═══ LISTING

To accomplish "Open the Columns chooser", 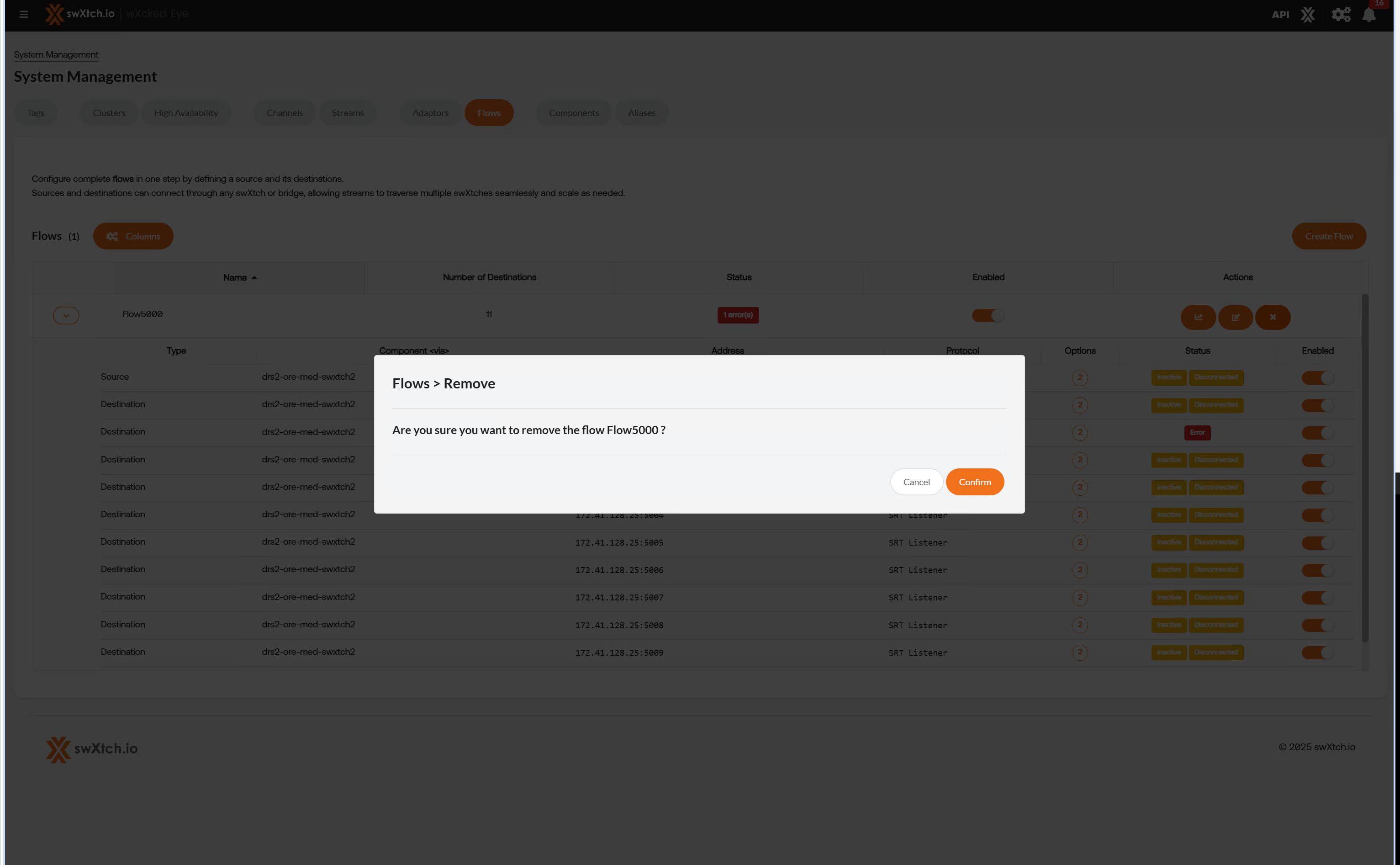I will point(132,236).
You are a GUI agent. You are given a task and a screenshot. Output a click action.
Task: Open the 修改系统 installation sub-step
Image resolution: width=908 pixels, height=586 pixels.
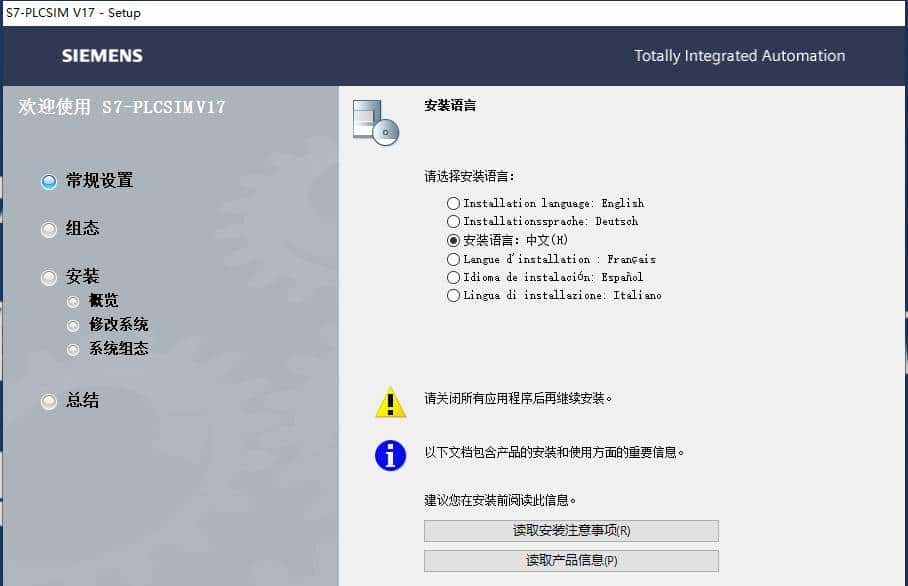point(72,324)
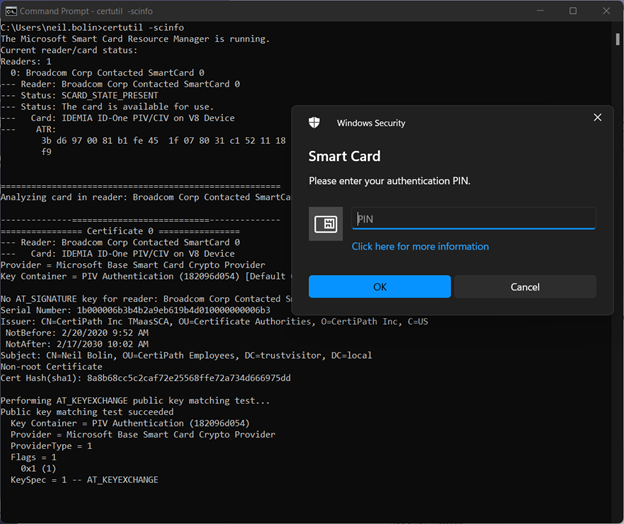
Task: Open 'Click here for more information' link
Action: click(x=420, y=246)
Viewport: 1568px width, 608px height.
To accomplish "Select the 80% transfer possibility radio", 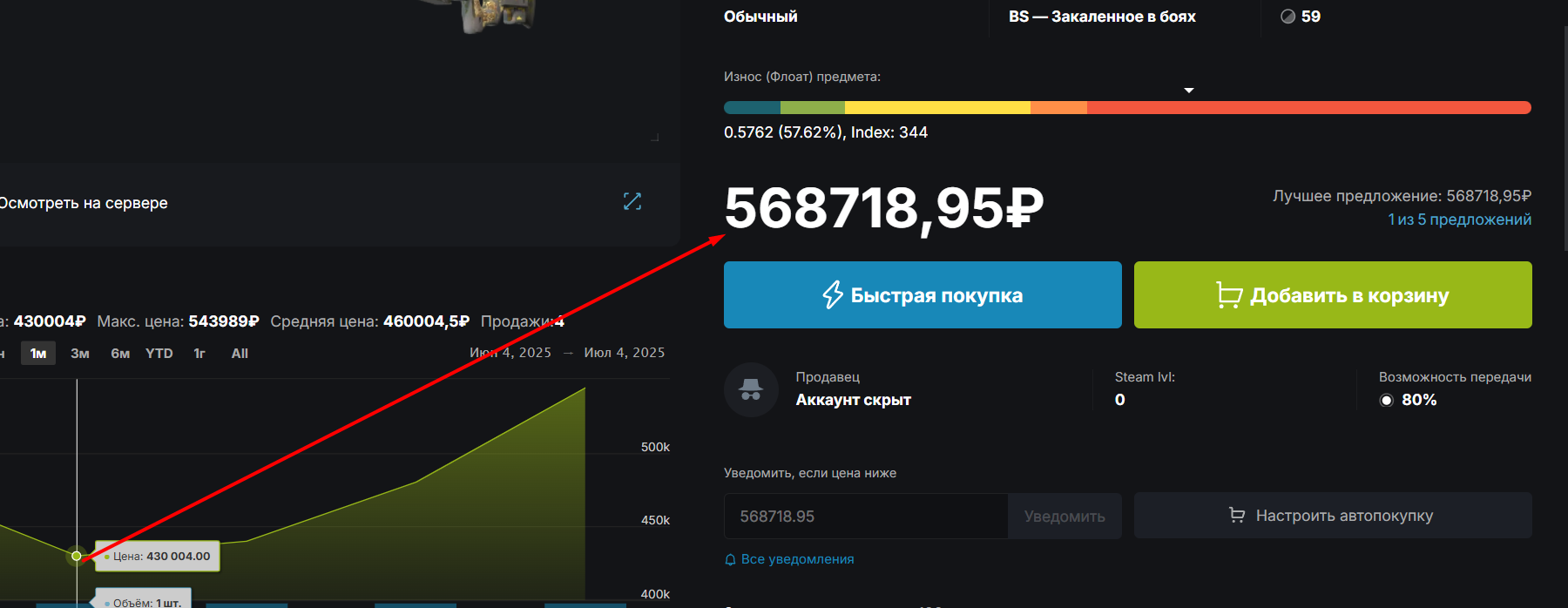I will click(x=1387, y=401).
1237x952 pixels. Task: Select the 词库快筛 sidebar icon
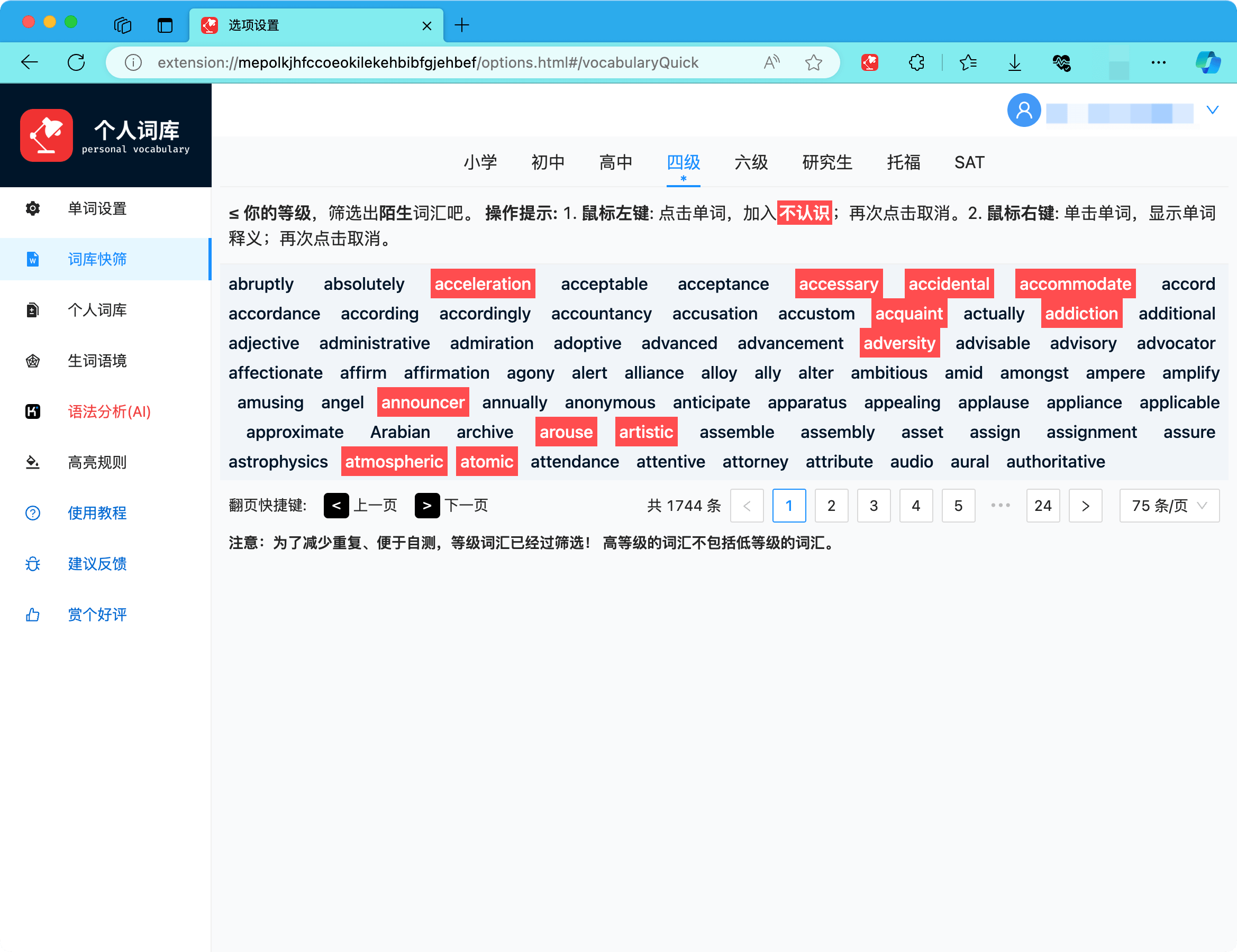click(x=33, y=259)
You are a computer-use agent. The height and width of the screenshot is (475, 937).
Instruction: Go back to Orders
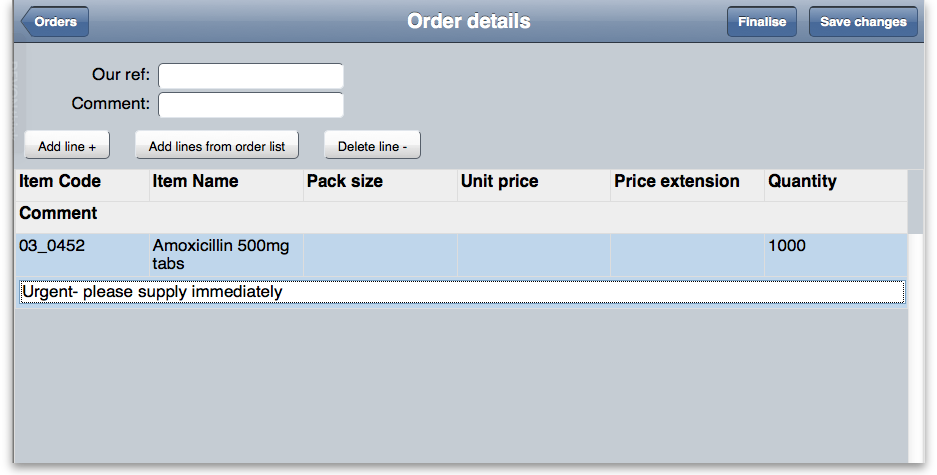[55, 22]
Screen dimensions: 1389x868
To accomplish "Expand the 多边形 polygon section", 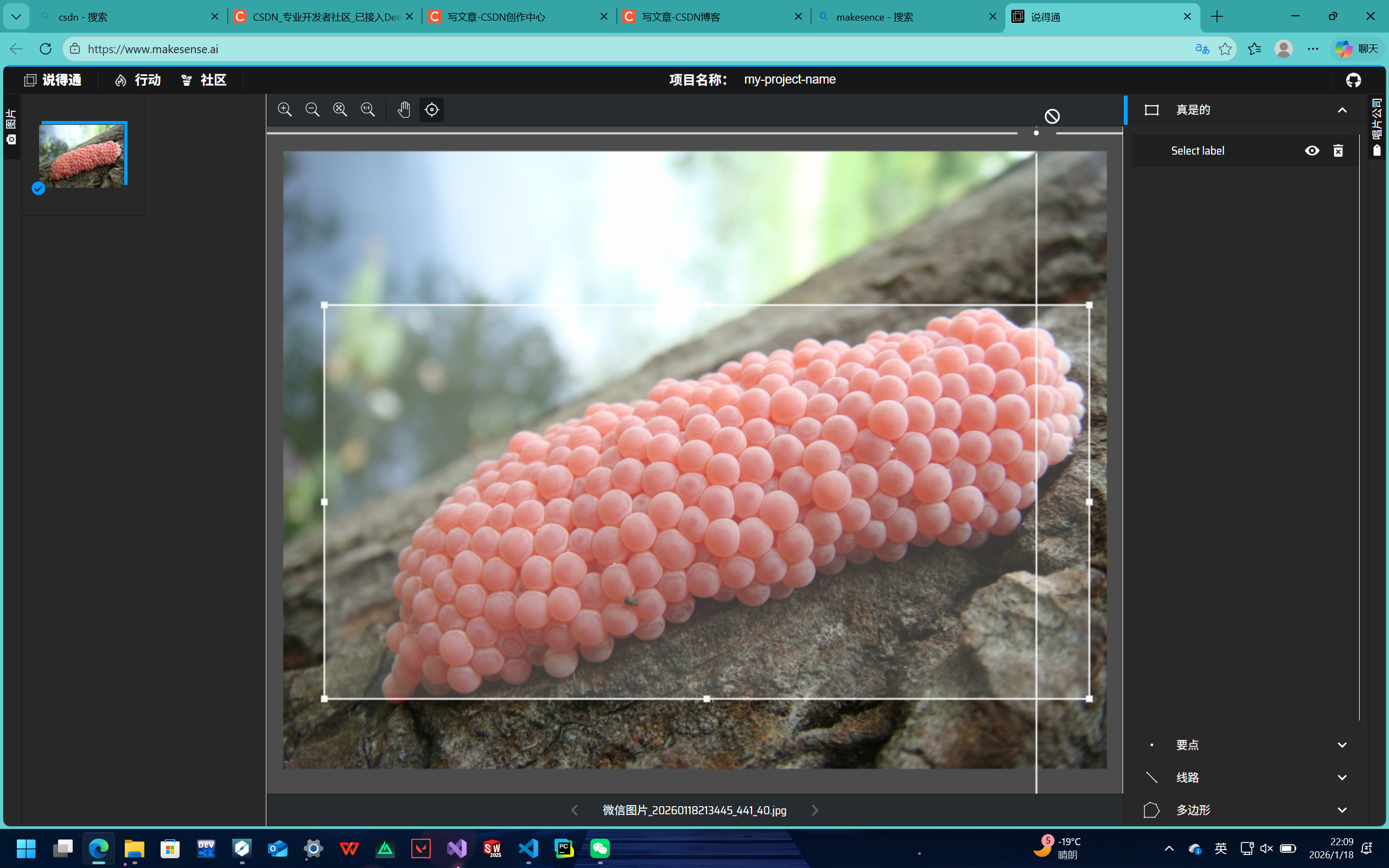I will [1342, 810].
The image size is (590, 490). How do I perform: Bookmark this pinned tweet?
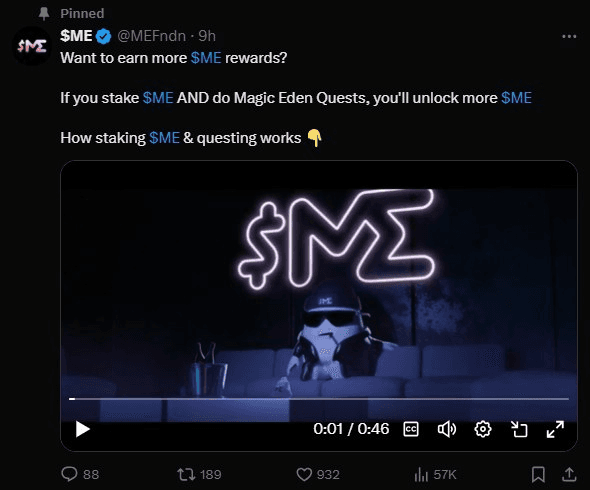point(538,474)
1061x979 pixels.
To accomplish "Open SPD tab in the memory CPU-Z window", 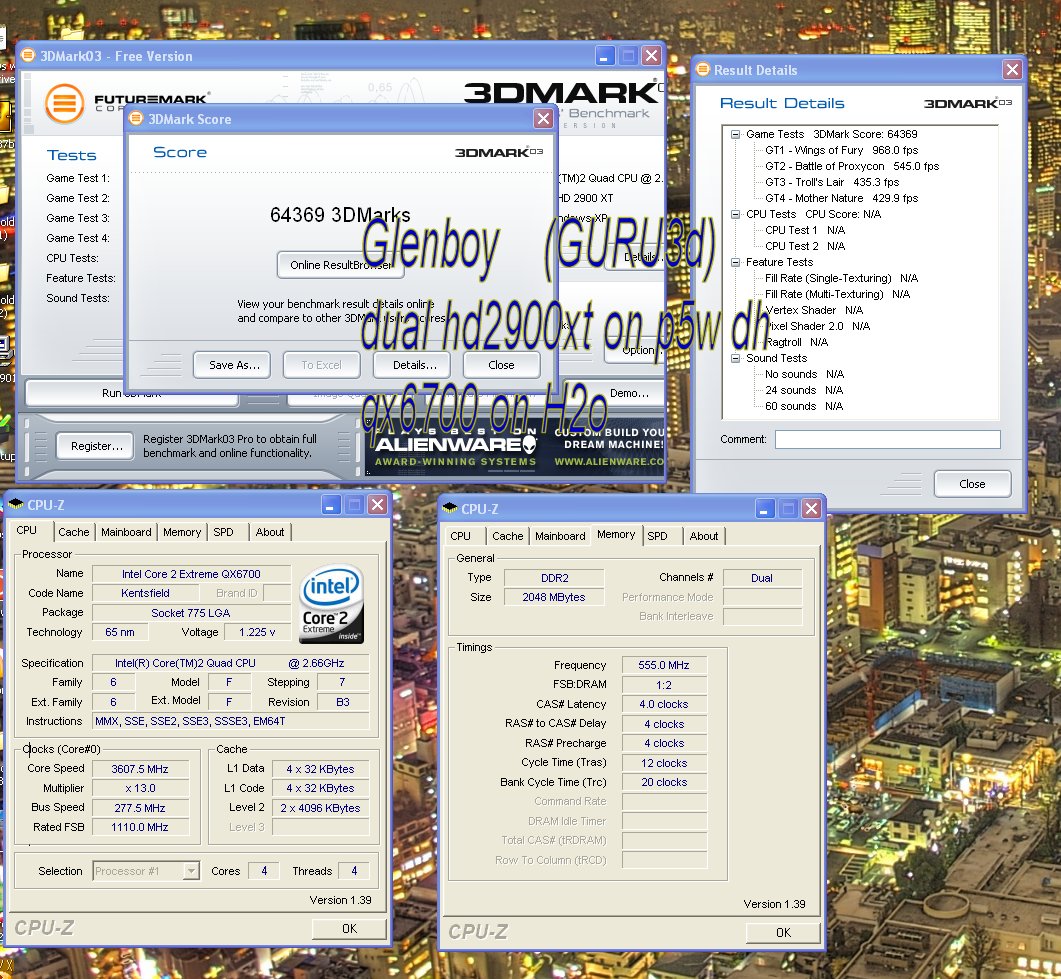I will coord(657,536).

══════

**WHAT THE TASK ASKS:** Please report every line of the listing that contains the word "pixels", copying each such line in full. Case counts.

**OUTPUT FOR THIS TASK:**
Image resolution: width=908 pixels, height=586 pixels.
1237x952 pixels. Task: Select the 词库快筛 sidebar icon
1061x979 pixels.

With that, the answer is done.